Lexus’un ilk günden bu yana otomobil tasarımında uyguladığı “yet” felsefesi, zıtlıkların bir araya geldiğinde yarattığı uyumu ifade ediyor. Lexus Tasarım Ödülleri’nin 2017 finalistlerinden muz yaprağı bandaj ve taşınabilir seramik fırını tasarımlarıyla birlikte; Pixel gibi “prototip yapma hakkı kazanan” Structural Color projesi de kendine has bir biçimde yet felsefesinin altını çiziyor.
“Durağan ama değişken” sloganıyla yet felsefesini selamlayan Structural Color projesi, bakış açınıza göre değişkenlik gösteren statik bir yapıdan oluşuyor. Doğada meydana gelen olaylardan ve nano yapılardan esinleniyor. Tasarımcı Jessica Fügler bu durumu şöyle açıklıyor: “Doğada gördüğümüz renkler, pigmentlerden kaynaklanmıyor. Işığın titreşme, kırılma ve dağılma gibi optik olaylarla bükülmesi gibi olaylardan kaynaklanıyor. Bu olayların temelinde ise “mikroskobik yapısal özellikler” yatıyor. Örneğin, kuş tüylerindeki veya kelebek kanatlarındaki hücresel yapılar bu mikroskobik yapısal özellikler arasında sayılabilir. Projem için yüzeyleri, izleyicinin bakış açısına göre değişen büyük ölçekli yapılar yarattım ve doğada bulunan bu olayı soyut bir şekilde ortaya koymak istedim.”.
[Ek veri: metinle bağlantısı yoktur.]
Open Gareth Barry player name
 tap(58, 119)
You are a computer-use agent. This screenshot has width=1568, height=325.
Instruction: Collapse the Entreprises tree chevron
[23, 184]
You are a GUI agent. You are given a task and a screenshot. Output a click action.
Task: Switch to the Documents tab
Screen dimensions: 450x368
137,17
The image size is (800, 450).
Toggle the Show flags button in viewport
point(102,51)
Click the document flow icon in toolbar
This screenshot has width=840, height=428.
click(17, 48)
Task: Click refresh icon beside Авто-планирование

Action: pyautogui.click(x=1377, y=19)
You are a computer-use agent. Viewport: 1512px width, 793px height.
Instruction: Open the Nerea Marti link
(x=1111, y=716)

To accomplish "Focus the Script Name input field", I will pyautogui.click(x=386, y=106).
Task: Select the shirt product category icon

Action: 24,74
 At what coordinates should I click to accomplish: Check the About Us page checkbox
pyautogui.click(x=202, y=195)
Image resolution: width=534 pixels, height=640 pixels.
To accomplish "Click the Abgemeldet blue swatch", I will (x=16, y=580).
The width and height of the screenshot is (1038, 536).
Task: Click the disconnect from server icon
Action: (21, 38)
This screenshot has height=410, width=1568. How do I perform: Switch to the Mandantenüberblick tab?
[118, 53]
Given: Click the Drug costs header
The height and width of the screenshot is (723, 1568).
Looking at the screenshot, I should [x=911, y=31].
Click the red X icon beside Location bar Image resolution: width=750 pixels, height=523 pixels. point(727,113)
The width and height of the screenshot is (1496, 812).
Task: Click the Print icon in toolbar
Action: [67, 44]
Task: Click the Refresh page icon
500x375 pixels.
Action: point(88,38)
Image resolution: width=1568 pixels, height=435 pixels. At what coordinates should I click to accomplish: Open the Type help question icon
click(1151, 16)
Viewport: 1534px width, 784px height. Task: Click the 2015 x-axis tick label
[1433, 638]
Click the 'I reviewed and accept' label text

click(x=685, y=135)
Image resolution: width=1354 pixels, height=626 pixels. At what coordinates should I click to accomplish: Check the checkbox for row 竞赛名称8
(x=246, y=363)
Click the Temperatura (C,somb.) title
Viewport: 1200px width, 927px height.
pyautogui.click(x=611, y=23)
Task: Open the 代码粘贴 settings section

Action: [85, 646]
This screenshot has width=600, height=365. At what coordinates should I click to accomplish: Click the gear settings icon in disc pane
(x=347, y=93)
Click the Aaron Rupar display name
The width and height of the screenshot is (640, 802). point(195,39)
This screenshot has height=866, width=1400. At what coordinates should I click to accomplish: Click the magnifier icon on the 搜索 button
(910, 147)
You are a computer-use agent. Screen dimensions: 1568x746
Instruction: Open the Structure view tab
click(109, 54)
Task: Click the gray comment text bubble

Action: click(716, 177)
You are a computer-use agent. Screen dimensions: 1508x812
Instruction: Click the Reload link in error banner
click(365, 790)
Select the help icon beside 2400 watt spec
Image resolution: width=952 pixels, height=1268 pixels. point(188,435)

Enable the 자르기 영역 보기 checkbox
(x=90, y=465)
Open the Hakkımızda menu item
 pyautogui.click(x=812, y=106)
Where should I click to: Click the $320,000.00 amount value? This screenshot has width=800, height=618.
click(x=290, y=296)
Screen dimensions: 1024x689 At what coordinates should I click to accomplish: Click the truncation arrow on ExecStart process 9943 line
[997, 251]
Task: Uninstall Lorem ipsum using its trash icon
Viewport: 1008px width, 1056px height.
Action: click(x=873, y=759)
ABD’li tasarımcı Jessica Fügler, Royal College of Art’ın Tasarım Ürünleri programından mezun. Tasarım fikrini, bilime ve kültüre olan merakına ve araştırma hevesine borçlu olduğunu söylüyor. Fügler’in prototip danışmanı, başka bir deyişle tasarımını hayata geçirmesine yardımcı olan Elena Manferdi ise Venedik ve Kaliforniya’da ofisleri bulunan Atelier Manferdini’nin kurucusu ve sahibi. Manferdi, Los Angeles’taki Çağdaş Sanat Müzesi Pavyonu da dahil olmak üzere ABD, Avrupa ve Asya’da pek çok tasarım, sanat ve mimari projelerini hayata geçirmiş deneyimli bir isim. Şimdiye kadar Swarovski, Sephora gibi büyük markalarla çalışmış olmasının yanı sıra işleri Elle, Vogue ve New York Times gibi mecralarda yer almış.